Re: Memory leaks
- From: John Emmas <johne53 tiscali co uk>
- To: gtk-app-devel-list <gtk-app-devel-list gnome org>
- Subject: Re: Memory leaks
- Date: Wed, 9 Feb 2011 11:37:22 +0000
On 9 Feb 2011, at 11:13, Tor Lillqvist wrote:
Each time you call _CrtDumpMemoryLeaks() it dumps all the memory that's been allocated but not yet
released.
So it doesn't take into consideration at all whether the memory in
question is / can be used or not, i.e. whether there is any pointer to
it in local variables, etc. All memory that has not been released is a
"leak"?
In your program, you don't normally call _CrtDumpMemoryLeaks() at all (although it's available if you want to
do so). Normally though, you leave this to the debugger which calls it when your program closes. In that
way, it lists all the memory that got allocated (by the program) but not released (by the program).

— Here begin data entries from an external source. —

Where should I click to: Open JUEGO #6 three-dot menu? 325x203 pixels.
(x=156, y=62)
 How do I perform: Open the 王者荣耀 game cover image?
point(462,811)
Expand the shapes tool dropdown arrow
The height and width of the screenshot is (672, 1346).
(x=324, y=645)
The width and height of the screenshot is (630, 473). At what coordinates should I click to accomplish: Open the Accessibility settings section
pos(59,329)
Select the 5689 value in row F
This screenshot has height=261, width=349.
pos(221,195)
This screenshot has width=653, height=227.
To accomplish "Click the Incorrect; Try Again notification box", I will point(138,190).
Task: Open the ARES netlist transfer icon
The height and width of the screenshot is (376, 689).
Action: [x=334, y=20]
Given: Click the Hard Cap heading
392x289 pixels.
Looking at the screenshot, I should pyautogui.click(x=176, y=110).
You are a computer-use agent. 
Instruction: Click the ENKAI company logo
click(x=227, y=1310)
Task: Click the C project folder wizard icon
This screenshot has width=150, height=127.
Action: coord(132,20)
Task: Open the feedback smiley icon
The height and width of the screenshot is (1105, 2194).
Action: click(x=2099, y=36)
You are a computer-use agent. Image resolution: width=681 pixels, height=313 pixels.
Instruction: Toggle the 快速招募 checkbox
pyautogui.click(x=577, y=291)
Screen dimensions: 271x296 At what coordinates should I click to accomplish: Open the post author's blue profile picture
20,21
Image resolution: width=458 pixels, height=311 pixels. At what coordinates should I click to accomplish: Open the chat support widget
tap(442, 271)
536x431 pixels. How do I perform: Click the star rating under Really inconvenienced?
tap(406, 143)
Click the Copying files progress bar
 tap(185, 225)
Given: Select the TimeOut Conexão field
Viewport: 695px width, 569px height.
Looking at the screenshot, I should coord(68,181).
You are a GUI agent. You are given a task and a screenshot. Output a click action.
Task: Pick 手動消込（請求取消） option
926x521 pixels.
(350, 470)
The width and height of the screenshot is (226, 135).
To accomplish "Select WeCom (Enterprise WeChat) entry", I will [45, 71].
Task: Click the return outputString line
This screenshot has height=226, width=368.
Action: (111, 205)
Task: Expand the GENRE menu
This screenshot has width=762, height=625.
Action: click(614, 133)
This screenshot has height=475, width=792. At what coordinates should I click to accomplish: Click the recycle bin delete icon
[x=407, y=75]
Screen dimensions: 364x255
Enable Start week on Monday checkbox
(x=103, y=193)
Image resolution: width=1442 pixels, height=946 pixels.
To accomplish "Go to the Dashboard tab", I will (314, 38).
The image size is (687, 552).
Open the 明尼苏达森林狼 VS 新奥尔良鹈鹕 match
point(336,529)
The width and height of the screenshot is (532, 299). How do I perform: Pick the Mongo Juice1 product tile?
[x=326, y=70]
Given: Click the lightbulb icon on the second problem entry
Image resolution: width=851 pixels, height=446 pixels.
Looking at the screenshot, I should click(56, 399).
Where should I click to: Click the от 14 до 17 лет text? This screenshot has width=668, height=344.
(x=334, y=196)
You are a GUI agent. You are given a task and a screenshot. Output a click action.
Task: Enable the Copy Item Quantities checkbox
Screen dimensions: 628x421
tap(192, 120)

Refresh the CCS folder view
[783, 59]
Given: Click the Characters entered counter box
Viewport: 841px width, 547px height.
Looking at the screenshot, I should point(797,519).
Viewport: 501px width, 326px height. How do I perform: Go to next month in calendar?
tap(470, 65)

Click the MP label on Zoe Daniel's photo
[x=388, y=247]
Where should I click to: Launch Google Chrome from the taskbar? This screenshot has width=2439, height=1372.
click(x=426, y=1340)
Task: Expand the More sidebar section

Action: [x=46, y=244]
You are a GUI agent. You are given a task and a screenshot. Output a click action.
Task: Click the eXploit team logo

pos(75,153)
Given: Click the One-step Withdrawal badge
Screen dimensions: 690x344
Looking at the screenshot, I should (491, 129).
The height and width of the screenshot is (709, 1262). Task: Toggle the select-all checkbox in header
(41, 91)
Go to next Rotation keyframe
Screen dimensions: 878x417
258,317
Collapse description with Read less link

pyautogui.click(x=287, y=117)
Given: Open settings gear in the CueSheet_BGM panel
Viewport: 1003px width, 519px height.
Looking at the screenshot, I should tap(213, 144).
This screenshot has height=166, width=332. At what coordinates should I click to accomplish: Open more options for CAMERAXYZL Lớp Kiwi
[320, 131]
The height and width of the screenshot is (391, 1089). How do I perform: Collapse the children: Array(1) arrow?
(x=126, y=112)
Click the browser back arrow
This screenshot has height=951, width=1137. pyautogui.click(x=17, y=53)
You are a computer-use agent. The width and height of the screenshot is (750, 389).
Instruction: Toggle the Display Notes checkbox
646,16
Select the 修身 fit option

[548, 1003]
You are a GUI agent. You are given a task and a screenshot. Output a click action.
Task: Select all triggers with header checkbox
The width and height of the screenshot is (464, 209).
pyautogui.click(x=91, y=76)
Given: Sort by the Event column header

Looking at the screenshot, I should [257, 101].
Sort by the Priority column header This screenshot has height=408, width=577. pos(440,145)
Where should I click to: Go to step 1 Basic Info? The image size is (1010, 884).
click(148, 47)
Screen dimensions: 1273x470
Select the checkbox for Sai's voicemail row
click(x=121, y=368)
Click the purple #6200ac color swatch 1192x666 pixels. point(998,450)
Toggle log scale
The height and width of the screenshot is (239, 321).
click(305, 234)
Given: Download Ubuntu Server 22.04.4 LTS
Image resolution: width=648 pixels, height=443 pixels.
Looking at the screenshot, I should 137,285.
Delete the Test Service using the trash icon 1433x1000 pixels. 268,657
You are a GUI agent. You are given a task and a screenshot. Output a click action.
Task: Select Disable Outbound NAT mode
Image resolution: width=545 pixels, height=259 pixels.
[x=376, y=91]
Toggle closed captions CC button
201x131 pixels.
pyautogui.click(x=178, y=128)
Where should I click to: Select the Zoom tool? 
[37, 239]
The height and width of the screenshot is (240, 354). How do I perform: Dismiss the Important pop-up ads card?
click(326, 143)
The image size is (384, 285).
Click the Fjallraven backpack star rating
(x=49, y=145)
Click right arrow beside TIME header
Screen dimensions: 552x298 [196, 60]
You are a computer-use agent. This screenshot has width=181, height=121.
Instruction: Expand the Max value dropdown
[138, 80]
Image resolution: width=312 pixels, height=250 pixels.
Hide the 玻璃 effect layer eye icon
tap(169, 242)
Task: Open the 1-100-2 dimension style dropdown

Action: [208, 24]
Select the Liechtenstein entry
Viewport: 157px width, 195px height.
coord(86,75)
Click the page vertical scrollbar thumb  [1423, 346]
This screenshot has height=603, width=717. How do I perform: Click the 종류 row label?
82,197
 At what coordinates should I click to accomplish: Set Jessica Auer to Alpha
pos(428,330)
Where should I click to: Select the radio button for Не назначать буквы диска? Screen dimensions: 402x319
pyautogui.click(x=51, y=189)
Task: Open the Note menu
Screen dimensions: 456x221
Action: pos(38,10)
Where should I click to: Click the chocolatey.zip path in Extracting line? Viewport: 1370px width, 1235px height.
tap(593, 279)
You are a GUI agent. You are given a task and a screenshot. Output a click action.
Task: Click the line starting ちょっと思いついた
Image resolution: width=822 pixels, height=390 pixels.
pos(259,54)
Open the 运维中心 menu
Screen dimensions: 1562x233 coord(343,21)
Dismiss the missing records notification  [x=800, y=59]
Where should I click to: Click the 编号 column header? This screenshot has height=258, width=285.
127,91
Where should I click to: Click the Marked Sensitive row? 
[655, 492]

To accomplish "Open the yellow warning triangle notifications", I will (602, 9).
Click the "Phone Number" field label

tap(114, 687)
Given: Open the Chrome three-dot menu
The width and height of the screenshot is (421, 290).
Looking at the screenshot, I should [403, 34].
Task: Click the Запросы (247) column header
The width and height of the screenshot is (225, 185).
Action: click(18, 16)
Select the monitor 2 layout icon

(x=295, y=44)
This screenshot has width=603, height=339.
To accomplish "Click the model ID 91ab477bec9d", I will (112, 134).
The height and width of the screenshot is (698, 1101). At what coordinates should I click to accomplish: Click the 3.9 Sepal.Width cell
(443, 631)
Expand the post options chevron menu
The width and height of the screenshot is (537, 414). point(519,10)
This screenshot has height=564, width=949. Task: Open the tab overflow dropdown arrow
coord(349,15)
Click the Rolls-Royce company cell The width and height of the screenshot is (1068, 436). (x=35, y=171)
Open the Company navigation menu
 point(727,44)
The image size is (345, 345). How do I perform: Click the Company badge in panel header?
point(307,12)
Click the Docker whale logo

Does it make sense for a library to spend significant amount of time
(potentially paging in pages that have otherwise been stale for ages)
when the using process is about to exit, just to "free" memory, that
will be truly freed by the OS anyway
If there's a benefit, yes. In this case the benefit is that it would make it easier to find genuine memory
leaks.
With the right tool there is no problem at all in finding such "true"
leaks. On Windows, I guess it could be Purify?
It's certainly worth trying but in my experience, third party analysis tools are rarely better than those
built into my IDE (even though they might be more extensive). If there's an evaluation version though, I'll
give it a try and see how it performs. Thanks for the suggestion.